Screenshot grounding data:
■ ■ ■
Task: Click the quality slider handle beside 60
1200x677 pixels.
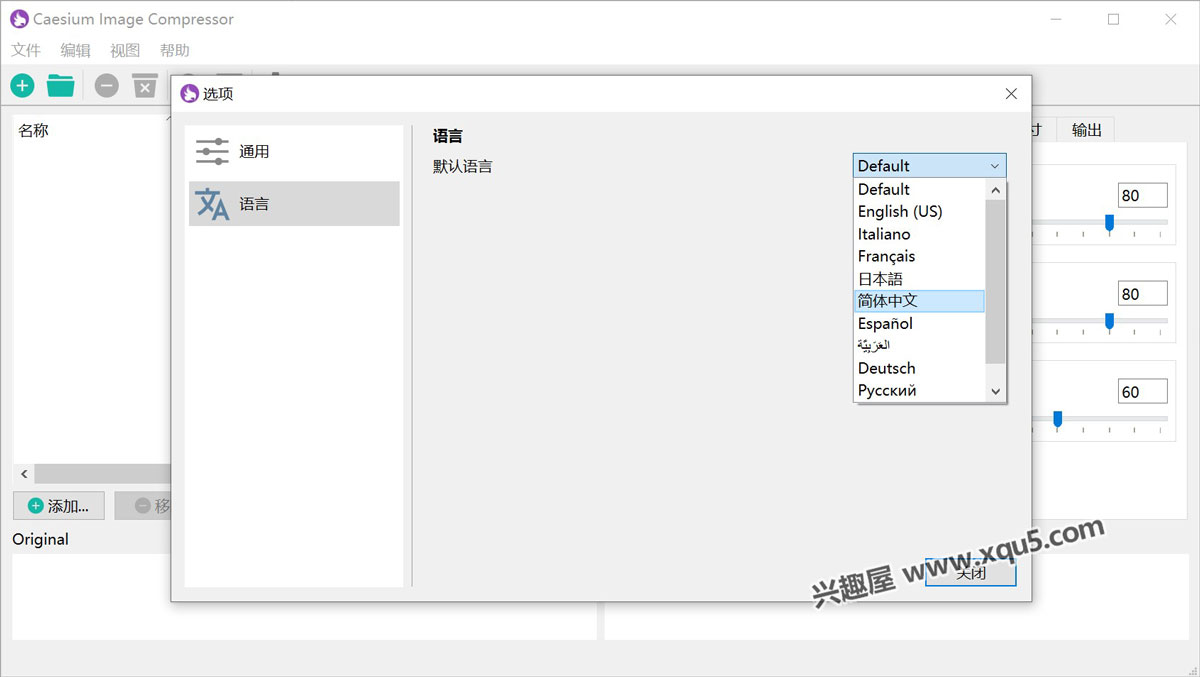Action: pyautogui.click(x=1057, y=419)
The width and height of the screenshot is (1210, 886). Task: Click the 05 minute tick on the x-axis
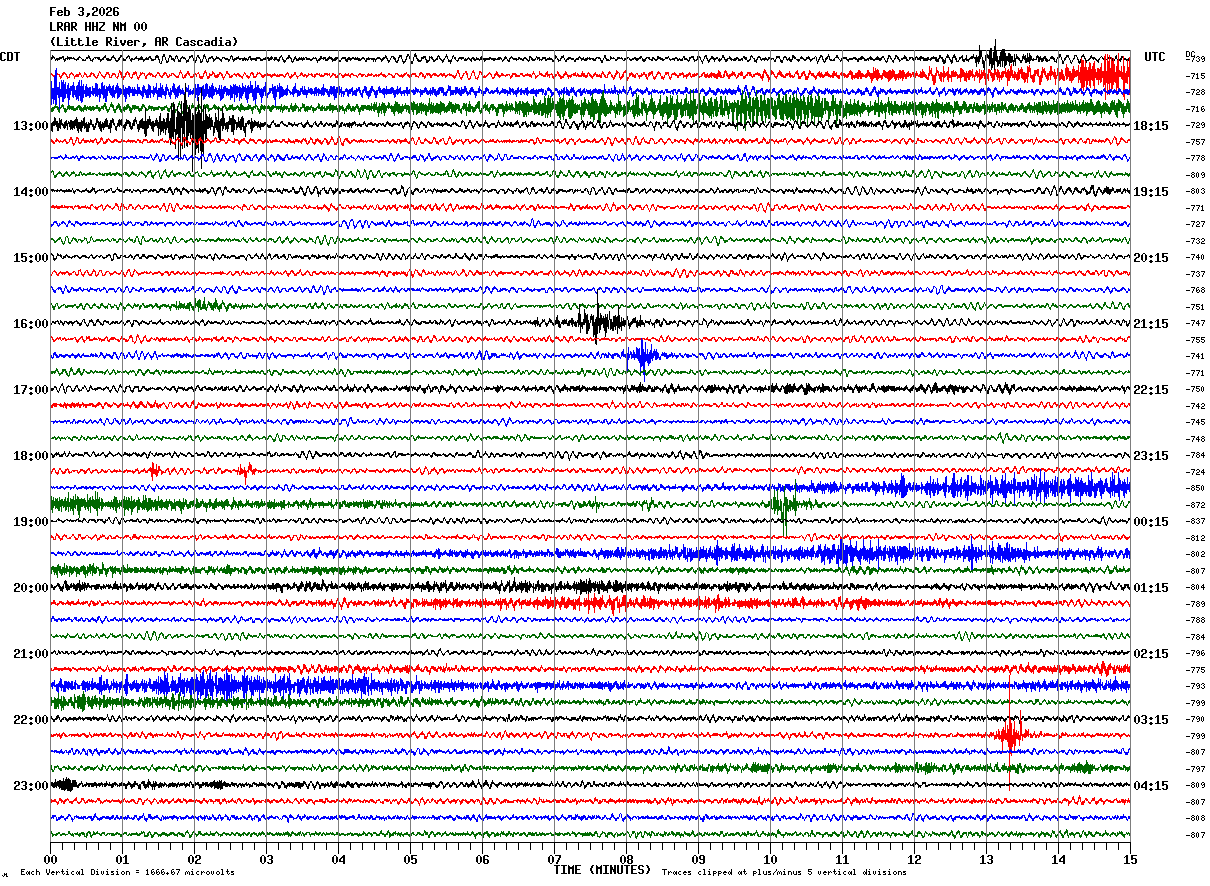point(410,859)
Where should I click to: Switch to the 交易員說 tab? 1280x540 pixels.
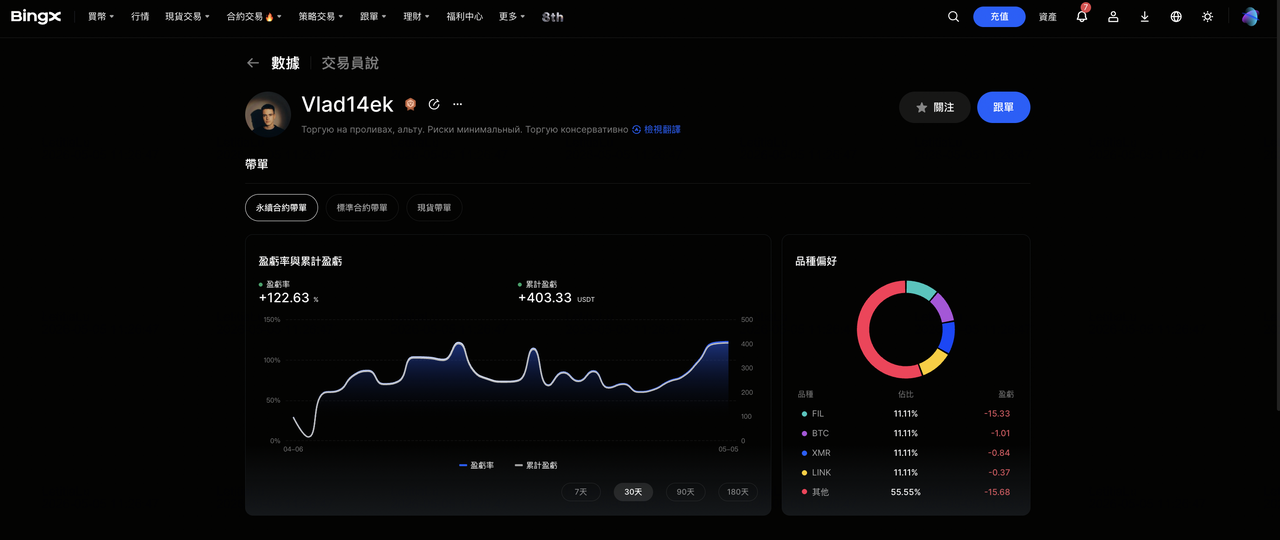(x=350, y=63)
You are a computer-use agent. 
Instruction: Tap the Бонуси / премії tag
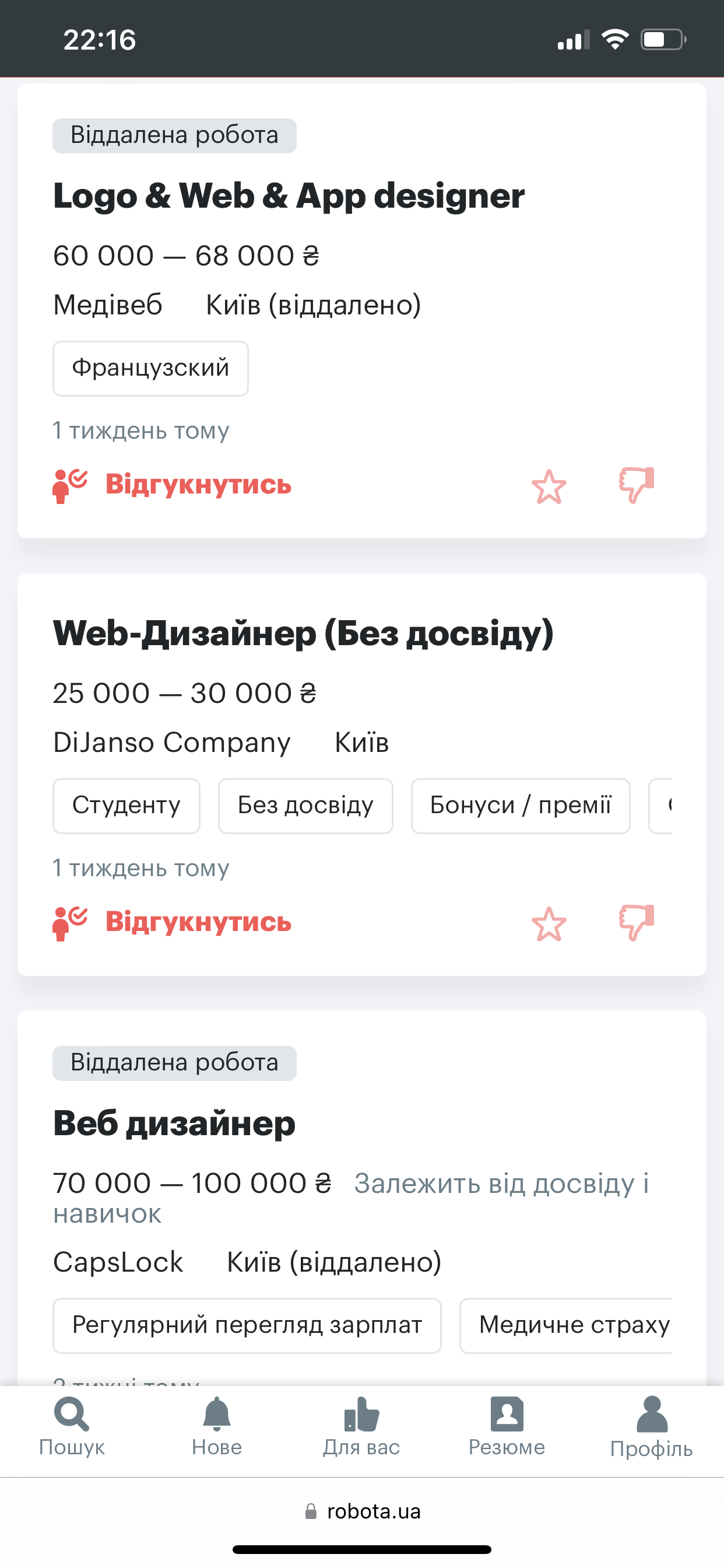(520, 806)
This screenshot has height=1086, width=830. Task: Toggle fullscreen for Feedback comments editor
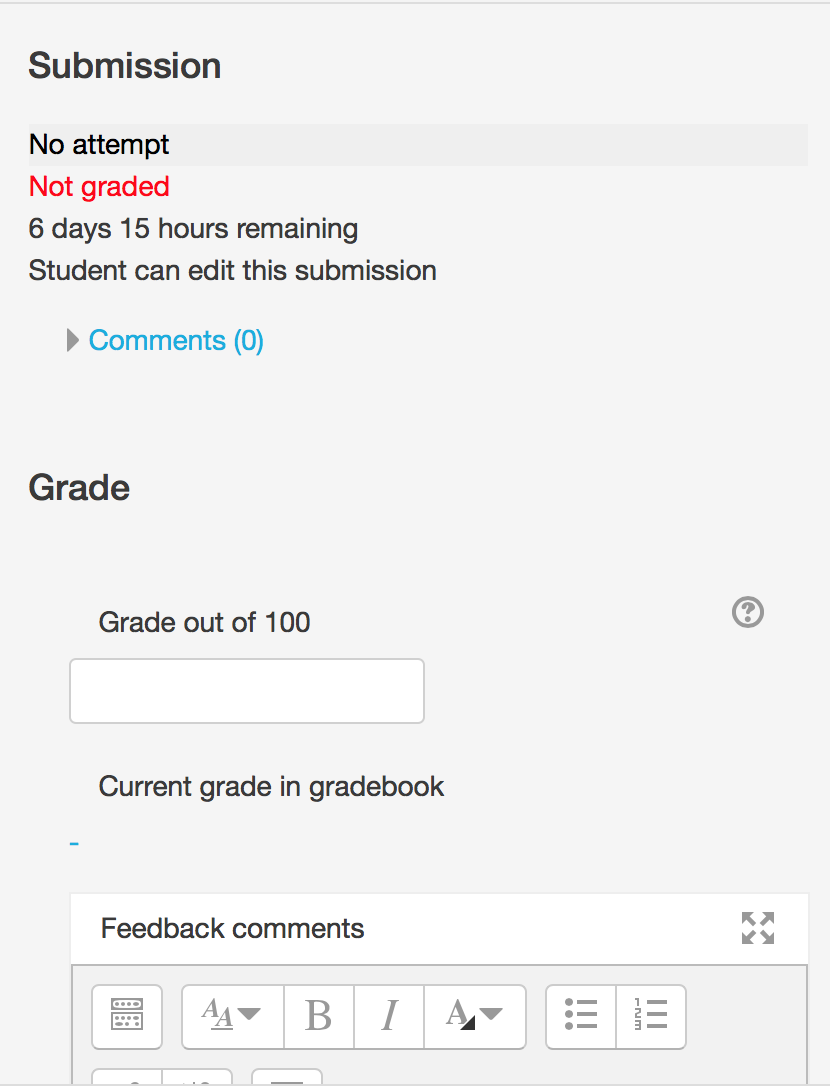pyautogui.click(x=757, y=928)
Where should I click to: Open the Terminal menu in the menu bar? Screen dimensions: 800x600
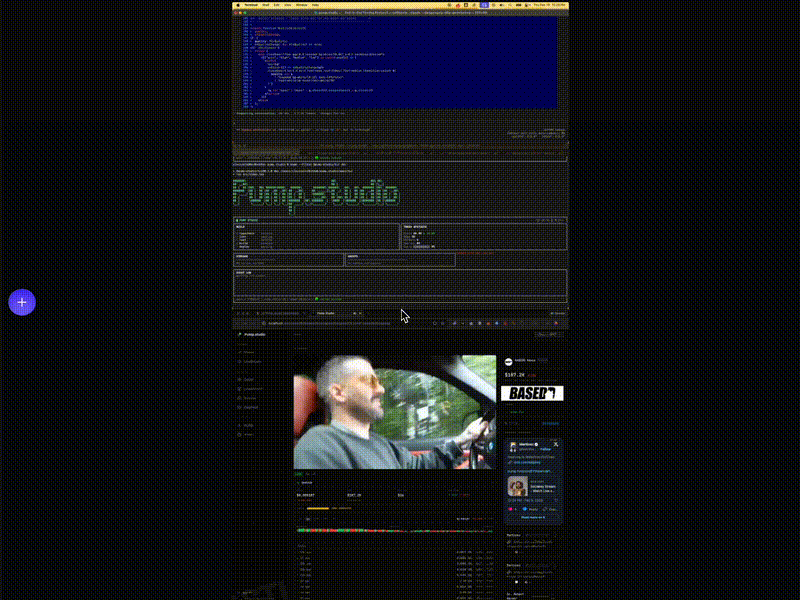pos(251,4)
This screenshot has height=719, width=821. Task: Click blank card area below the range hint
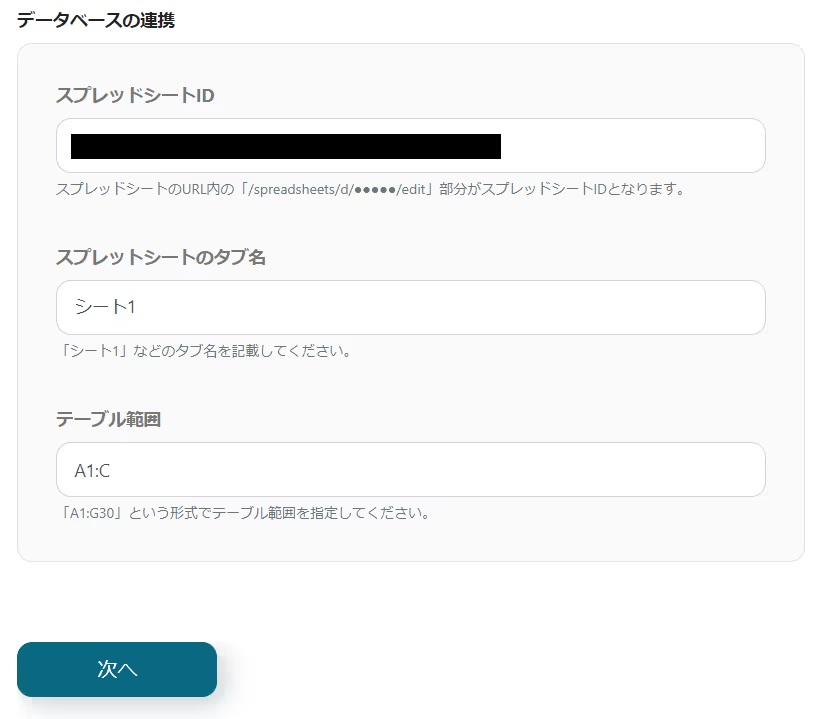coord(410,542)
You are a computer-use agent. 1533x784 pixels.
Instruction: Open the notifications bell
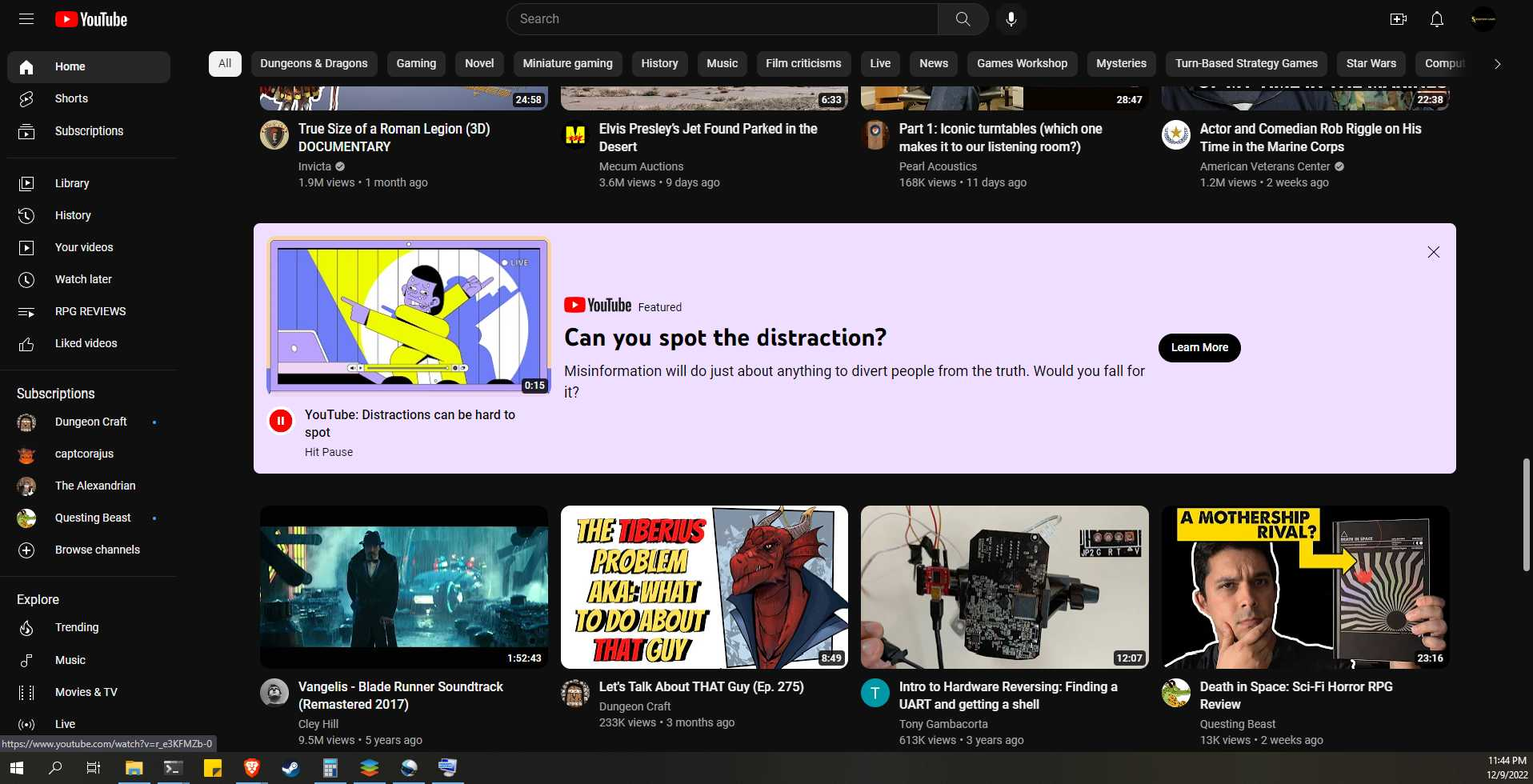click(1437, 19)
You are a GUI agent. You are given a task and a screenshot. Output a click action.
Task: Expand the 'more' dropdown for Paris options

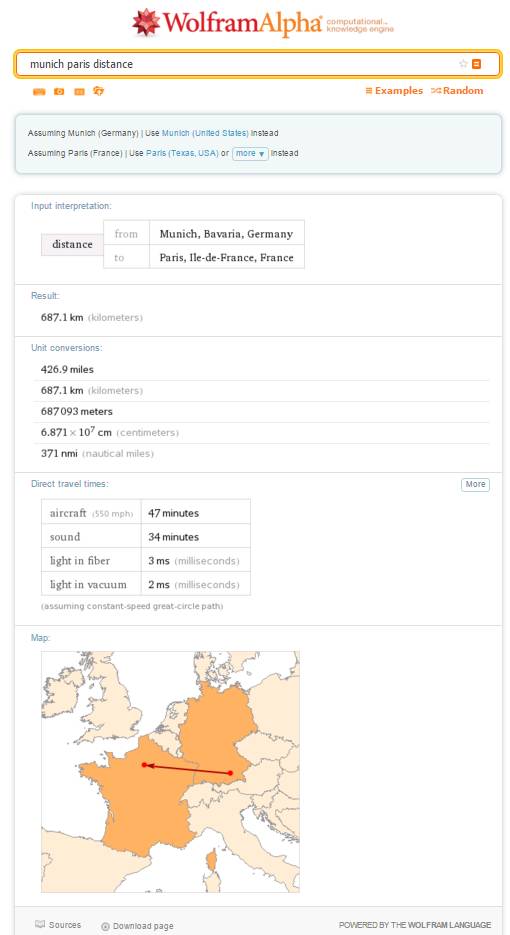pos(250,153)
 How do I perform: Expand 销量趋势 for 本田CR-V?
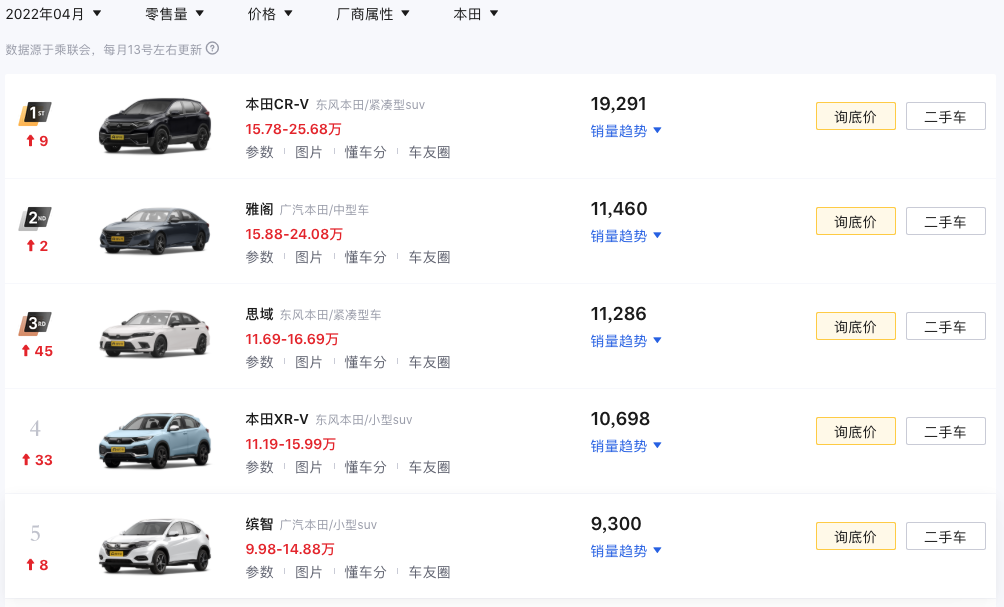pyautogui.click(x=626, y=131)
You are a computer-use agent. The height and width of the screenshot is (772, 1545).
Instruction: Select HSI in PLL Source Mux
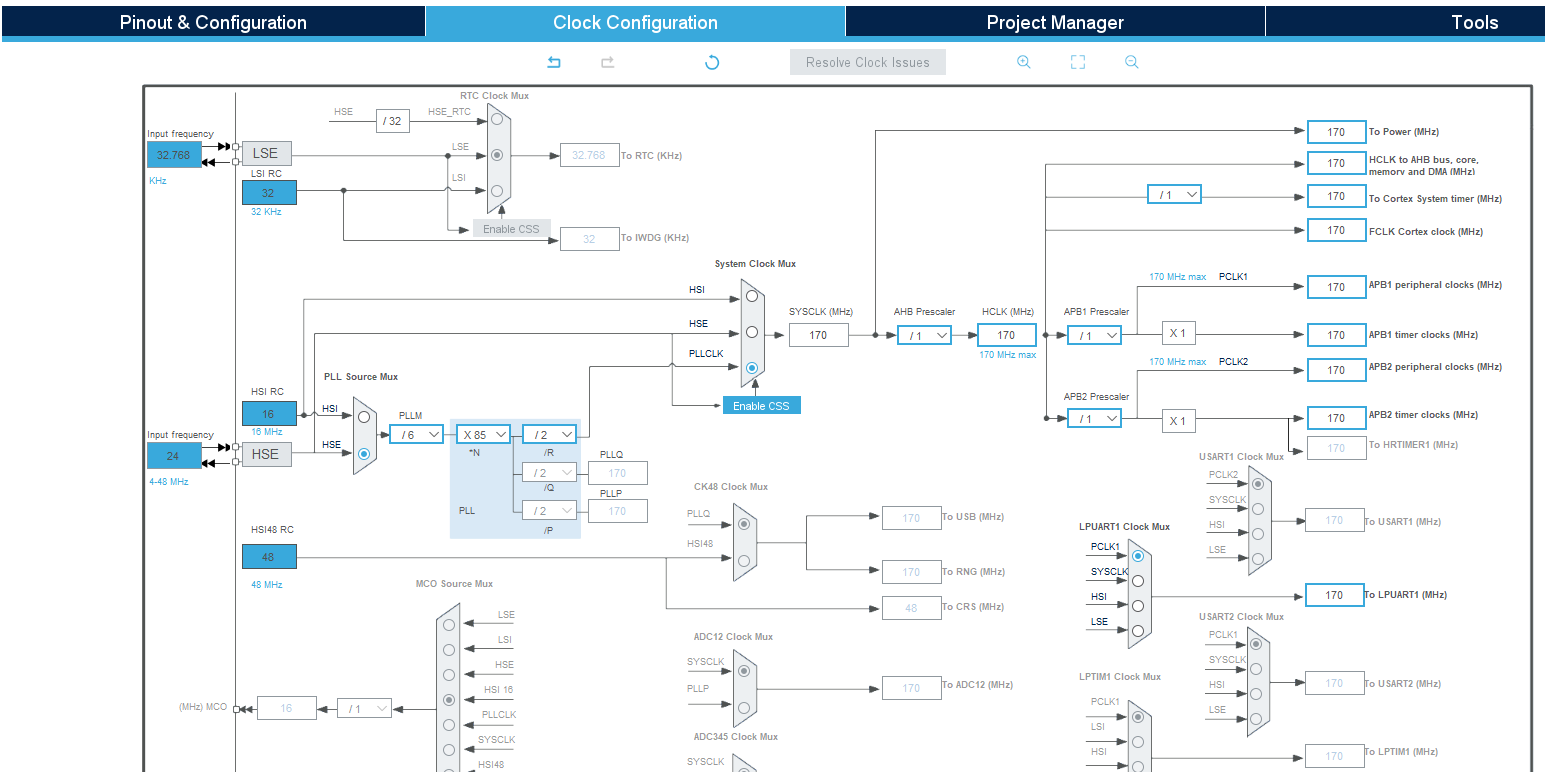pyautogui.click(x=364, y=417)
■ ■ ■
◆ ASSIGNMENT
The records above must be repeated exactly, minus their pictures.

◆ REPLY
Task: Click the quality slider handle beside 60
1200x677 pixels.
Action: pyautogui.click(x=1057, y=419)
The width and height of the screenshot is (1210, 886). Task: Click the 05 minute tick on the x-axis
point(410,859)
Where should I click to: Switch to the 交易員說 tab? 1280x540 pixels.
(x=350, y=63)
You are a computer-use agent. 
Instruction: Tap the Бонуси / премії tag
(520, 806)
This screenshot has height=1086, width=830. Task: Toggle fullscreen for Feedback comments editor
pyautogui.click(x=757, y=928)
Where should I click to: Open the Terminal menu in the menu bar? Screen dimensions: 800x600
pos(251,4)
This screenshot has height=719, width=821. Task: Click blank card area below the range hint
coord(410,542)
You are a computer-use agent. 1533x784 pixels.
Instruction: Open the notifications bell
click(1437, 19)
You are a GUI agent. You are given a task and a screenshot. Output a click action.
Task: Expand the 'more' dropdown for Paris options

pos(250,153)
 How do I perform: Expand 销量趋势 for 本田CR-V?
pyautogui.click(x=626, y=131)
You are a computer-use agent. The height and width of the screenshot is (772, 1545).
Instruction: Select HSI in PLL Source Mux
pyautogui.click(x=364, y=417)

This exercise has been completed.